WHAT YOU ARE ASKED TO DO: Only the lines from the one containing "Image resolution: width=1024" to the end of the records belong in the output; print them exactly.

==*==

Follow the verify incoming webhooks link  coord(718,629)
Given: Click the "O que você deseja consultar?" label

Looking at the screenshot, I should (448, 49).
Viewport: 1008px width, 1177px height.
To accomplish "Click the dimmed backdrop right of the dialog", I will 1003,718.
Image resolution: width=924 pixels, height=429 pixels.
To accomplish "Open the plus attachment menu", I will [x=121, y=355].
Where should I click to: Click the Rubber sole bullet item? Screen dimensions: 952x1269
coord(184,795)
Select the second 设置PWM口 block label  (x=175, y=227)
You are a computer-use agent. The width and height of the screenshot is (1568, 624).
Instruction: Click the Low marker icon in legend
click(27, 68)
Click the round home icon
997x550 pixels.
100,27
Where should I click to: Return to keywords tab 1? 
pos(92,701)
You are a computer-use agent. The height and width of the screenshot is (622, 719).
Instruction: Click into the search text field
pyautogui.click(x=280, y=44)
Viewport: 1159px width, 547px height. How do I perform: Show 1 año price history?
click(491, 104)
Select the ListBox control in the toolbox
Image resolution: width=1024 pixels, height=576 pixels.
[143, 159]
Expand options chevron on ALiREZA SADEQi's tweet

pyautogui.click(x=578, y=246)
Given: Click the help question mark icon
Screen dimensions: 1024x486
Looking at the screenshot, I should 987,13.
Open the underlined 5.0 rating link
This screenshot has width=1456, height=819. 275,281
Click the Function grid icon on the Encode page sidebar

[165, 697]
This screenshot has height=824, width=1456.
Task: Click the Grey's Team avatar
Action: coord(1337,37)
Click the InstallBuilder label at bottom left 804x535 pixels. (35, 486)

==*==

EXERCISE SOLUTION:
Image resolution: width=1024 pixels, height=576 pixels.
[143, 159]
Expand options chevron on ALiREZA SADEQi's tweet

pyautogui.click(x=578, y=246)
Given: Click the help question mark icon
Screen dimensions: 1024x486
Looking at the screenshot, I should 987,13.
Open the underlined 5.0 rating link
This screenshot has width=1456, height=819. 275,281
Click the Function grid icon on the Encode page sidebar

[165, 697]
This screenshot has height=824, width=1456.
Task: Click the Grey's Team avatar
Action: coord(1337,37)
Click the InstallBuilder label at bottom left 804x535 pixels. (35, 486)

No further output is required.